There were many, many imaginable ways to spend her Friday evenings - some of them mundane, a lot of them grotesque - but being seranaded by a small party of drunken Frat boy zombies to the tune of We Care A Lot was not on the list. And having sat through an extended performance (with encore - were those demons deaf?) it was *never* going to be on the list. How many ways did she hate her life at the moment? Let me count the ways. There were not enough fingers in sunny California, let alone within a five mile radius - even if the demon to her left looked as if had looked as if he had a few to spare.   
  
Still, it was nice (if that was the actual word) to have command of her own senses - the last vision had shook, rattled and rolled. And she thought the one before that was bad. She came to from that one barely able to see in front of her; all the colours had split open, and when the four Wesleys and four Gunns before her had asked her what she had seen it was a full minute before her motor reflexes would let her speak. She had kept it from them - who was she kidding? - the only thing she had kept from them was the fact that she had come to from her most recent vision unable to see. Anything. The voice of Angel had not so much come out of the blue as come out of the black to surround her.   
  
Freaked wasn't the word.  
  
It had worn off eventually. A minute or three. But how long before she was like a post-carbonite Han Solo? The demon's in front of me, Chewie? Yeah, right. So as collectively weird, wonderful and goddamned hideous as the mob of unusual suspects at Caritas was, she was just grateful she could choose to sound them out or not.  
  
To be or not to be. That was the question. She had come, she had seen, or rather, she had seen so she had come, *then* she had sang. Yesiree, the vision girl had spoken, formed actual notes, and it was soo much better than when she had had to sing The Greatest Love Of All in highschool. Even minus the lo-fi prelude. If she had cared she would have been embarrassed but in times of peril your own personal idaho very often put things into perspective. You see the big picture, and demon heckling - not that they would, seeing as Angel was just *looking* for an excuse to start ripping heads - kind of faded into the background. What did she sing? Time After Time by Cyndi Lauper. Her original intention had been to go for something up tempo, you know, maybe a little Girls Just Wanna Have Fun, but she had canned that idea the minute she had got through the door; and sure, she used to wail Time After Time into her mother's ivory hairbrush, so no big.
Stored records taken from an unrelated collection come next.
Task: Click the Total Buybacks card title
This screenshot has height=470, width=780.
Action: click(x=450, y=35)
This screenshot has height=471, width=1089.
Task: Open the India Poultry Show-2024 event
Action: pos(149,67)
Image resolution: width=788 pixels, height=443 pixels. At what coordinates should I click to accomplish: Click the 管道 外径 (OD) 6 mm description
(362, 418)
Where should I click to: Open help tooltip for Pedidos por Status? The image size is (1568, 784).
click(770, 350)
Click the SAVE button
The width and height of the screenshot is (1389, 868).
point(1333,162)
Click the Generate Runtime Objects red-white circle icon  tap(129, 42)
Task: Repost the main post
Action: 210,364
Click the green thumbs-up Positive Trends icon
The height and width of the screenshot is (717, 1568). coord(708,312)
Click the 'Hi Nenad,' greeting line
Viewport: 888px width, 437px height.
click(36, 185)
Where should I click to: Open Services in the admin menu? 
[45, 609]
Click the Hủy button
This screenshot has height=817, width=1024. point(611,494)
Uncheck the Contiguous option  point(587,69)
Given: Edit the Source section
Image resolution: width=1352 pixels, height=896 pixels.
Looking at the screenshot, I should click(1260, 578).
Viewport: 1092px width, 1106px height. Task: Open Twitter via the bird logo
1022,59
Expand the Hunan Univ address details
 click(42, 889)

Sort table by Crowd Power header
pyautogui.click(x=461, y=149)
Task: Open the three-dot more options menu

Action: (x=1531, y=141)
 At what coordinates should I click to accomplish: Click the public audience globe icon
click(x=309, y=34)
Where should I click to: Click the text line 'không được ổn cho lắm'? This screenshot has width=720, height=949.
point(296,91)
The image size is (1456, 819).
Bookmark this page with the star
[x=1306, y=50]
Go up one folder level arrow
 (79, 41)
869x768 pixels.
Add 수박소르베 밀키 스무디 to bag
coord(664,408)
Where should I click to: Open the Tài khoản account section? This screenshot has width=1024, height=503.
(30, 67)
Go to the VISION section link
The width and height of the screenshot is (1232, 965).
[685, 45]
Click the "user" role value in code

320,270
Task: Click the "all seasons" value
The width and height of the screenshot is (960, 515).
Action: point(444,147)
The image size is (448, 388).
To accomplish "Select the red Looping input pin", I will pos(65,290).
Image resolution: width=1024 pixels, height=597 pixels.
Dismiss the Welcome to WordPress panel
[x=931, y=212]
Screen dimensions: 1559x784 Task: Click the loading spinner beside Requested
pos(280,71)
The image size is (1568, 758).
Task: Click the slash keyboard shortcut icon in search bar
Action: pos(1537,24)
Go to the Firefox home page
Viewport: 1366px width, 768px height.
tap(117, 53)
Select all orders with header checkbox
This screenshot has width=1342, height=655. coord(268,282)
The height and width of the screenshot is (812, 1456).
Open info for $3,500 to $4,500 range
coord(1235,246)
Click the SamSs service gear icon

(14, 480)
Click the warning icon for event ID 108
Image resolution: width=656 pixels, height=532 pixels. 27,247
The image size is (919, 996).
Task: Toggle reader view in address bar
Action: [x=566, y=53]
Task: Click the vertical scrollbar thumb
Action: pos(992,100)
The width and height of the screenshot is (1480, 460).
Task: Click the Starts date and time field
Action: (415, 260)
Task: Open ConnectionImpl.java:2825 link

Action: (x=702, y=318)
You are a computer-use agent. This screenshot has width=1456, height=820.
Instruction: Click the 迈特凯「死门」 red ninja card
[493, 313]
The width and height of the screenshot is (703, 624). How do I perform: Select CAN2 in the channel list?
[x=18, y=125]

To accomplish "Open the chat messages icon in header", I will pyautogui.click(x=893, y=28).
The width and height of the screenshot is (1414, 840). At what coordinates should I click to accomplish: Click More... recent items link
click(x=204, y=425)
Just inflict it on a bigger, badder audience (ha, and they thought they knew the meaning of hell).  
  
***  
  
No hell was here. A place called home.  
  
He could smell her right? He was going to know where she was, even if she made one insane, abortively stupid, lame-ass attempt to high-tail it out of here - he would know where she was and follow her. And if Plan A went to home-run then it would be in a place less safe then this, a back-up free zone. Not sure if she wanted that. Just the old walls of her appartment and a phantom room mate and a hot cup of cocoa. So mundane but so what she wanted right now. She was running, sure, but there was way too much to lose here tonight. And yes, the stress on her cranium was long time past too much but this was...com-shukking your ex-boss, losing your visions, and possibly any chance of ever looking him in the eye again. Plus, an added bonus prize of, if the worst came to the worst, losing him too. To the Dark Side. And then how long before Darla and Dru re-appeared. It was all going to hell in Wes' handbag, that was for sure.  
  
***  
  
Angel looked stiff. Not rigor mortis stiff but I'm-not-big-in-a-social-context stiff. Looking for a life line. Aren't we all. She ate cherries, the bar guy had given her a martini with cherries, sweet with the bitter. Whatever, she had said and passed on the apple schnapps. No doubt Lorne had just given Angel the skinny - the sugar-free version. Again, whatever. Let's just get out of here, her ears were starting to bleed. OK, *sarcasm*.  
  
He *was* trying to tell her something. It was the I'm-trying-to-attract-your-attention-so-look-me-in-the-eye shuffle. So she made him stop the car. And go to a coffee bar. The clock on the wall said 11:10. She sat with his coat around her shoulders, and diverted straight to the big talk.  
"What is it you want so badly to tell me? As if I can't guess already."  
  
Ooh that was short-tempered of her. Except, her head was *really* hurting. Sometimes the visions left residuals, kind of like a low humming in her head. Not so good vibrations on frequency Cordy. If she could relax she could handle it. If not? Well, best not to be there. Right now she was in Hummersville, United States of Hummsylvania.  
  
So he told her. But she was not really listening, just staring occasionally at the door, noticing that he had concerned-face written all over him, body slightly haunched - still *towards* her, new colours in his eyes along with the new shadows. Just as she had suspected really.  
"What does The Host think? With his anagogic whatsit?"  
"He thinks...um...that the odds of...ah, Cordelia?"  
"Mmm?"  
"Are you even hearing- "  
"What is this song that they're playing?" It was wigging her out.  
He paused - kept one eye on her, the other seemed to have a memory all of it's own. Came back with an answer in short order:  
"Wonderful, Wonderful by Johnny Mathis."  
What was so damn wonderful about it, she wondered.  
He started again.  
"I really think that we should- "  
"What? Tell Mr Fussypants and the cult of positivity that they can mark the end of life as we know it on their calendars?"  
"Actually...I think he..."  
She rolled her eyes. Oh, right. So this had all been sorted out *before* they got round to telling her.  
"OK."  
"What?"  
"I said OK. Let's do it. Do what ever The Powers and their heinous minions tell us to do. After all, it's not going to be hurting just me is it?"  
  
So he explained. The Scrolls said nothing, The Host was getting nothing, The Powers were giving nothing.  
"So what we're left with is..."  
"Nothing."  
That was a blow. She had expected demonising spells not "nothing"s. She looked at him again and saw it.   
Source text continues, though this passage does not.